Start of Source material

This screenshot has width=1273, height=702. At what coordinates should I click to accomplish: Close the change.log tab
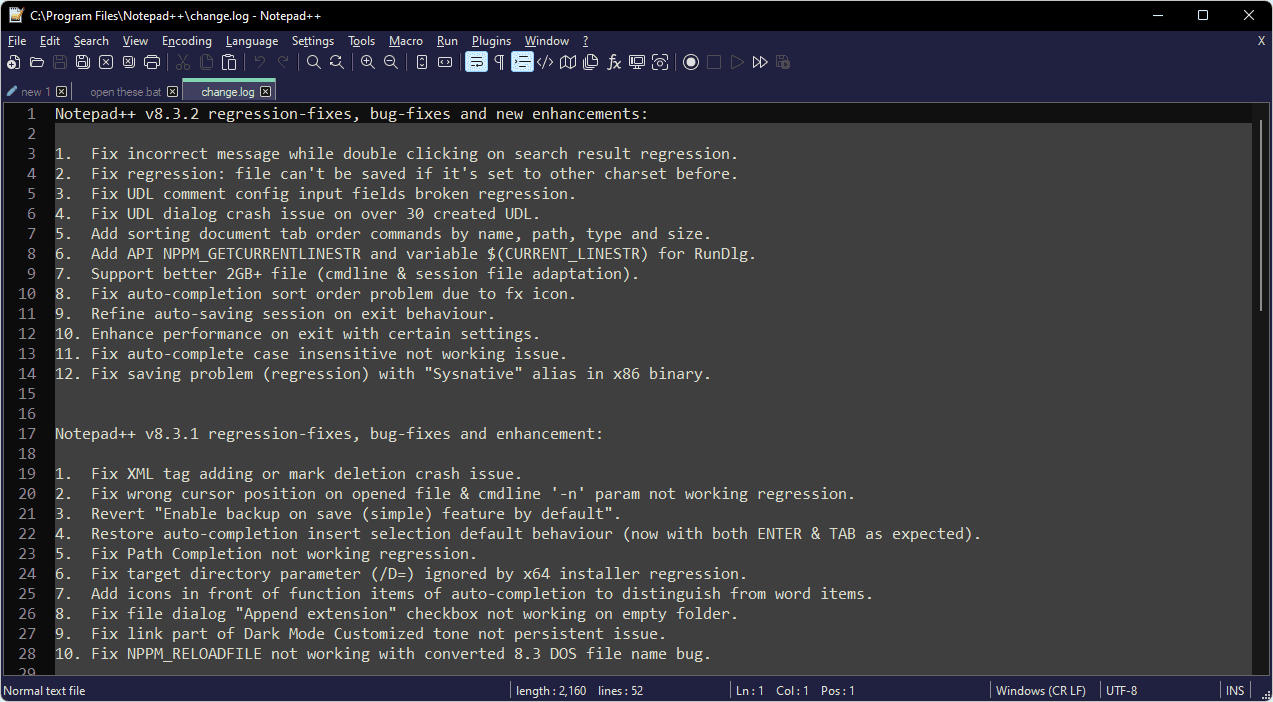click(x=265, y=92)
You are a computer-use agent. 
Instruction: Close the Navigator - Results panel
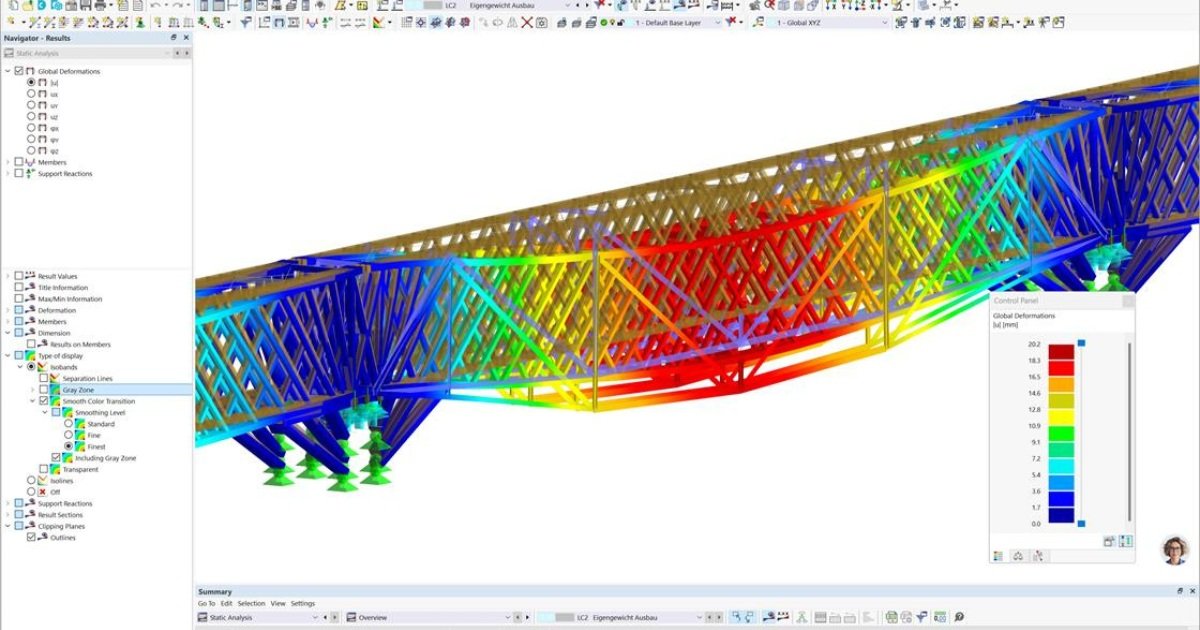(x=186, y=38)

End of Source material

**Written exercise**. Rewrite all of the data above, swapping "Close" for "Shut" wherever it appears and leaving everything else unchanged. Omit the pictures from your version.

**Answer in full**.
This screenshot has width=1273, height=702. At what coordinates should I click to accomplish: Shut the change.log tab
click(x=265, y=92)
You are a computer-use agent. 
Instruction: Shut the Navigator - Results panel
(x=186, y=38)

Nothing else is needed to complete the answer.